## Begin Available data
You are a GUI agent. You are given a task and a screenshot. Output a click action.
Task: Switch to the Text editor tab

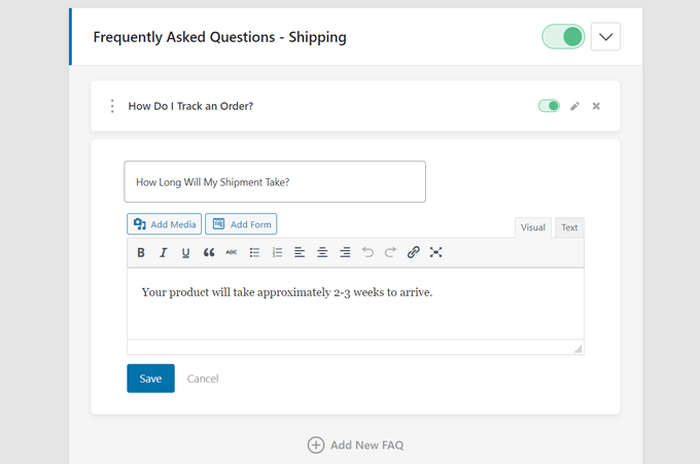pyautogui.click(x=569, y=228)

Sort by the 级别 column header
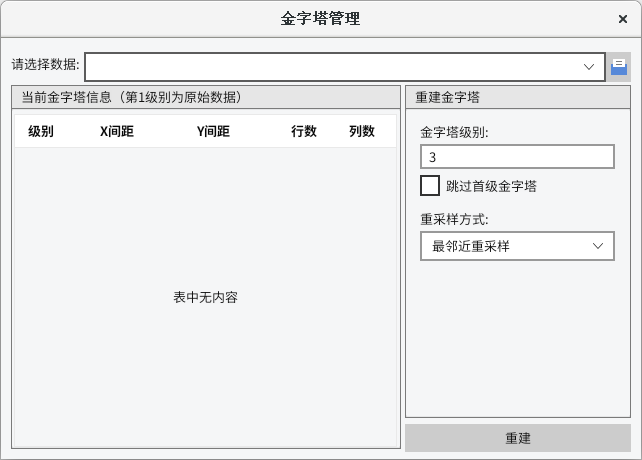pyautogui.click(x=41, y=131)
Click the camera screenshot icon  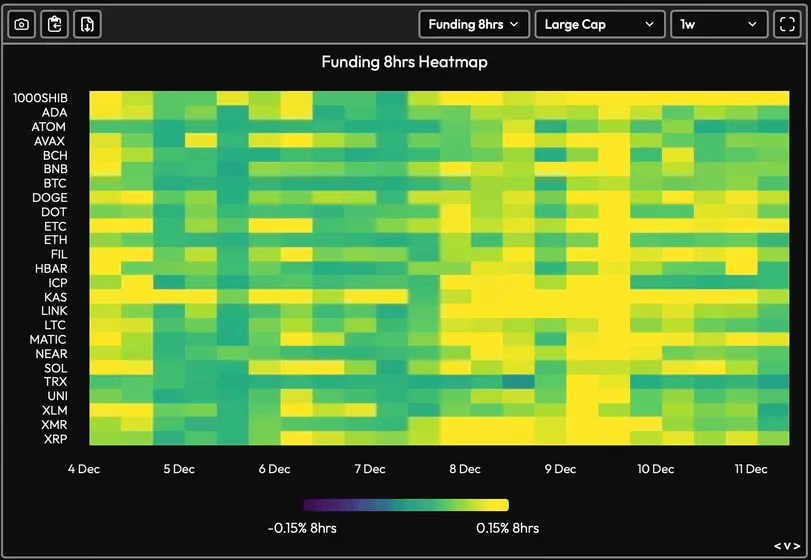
## End Available data
Render the entries above as a Markdown table with the columns Row and Line, starting with the line containing "Sort by the 级别 column header" and continuing through the end of the entries. Give each line its own numbered row, omit the pictures and blank lines, and include no other lines.

| Row | Line |
|---|---|
| 1 | Sort by the 级别 column header |
| 2 | pyautogui.click(x=41, y=131) |
| 3 | Click the camera screenshot icon   |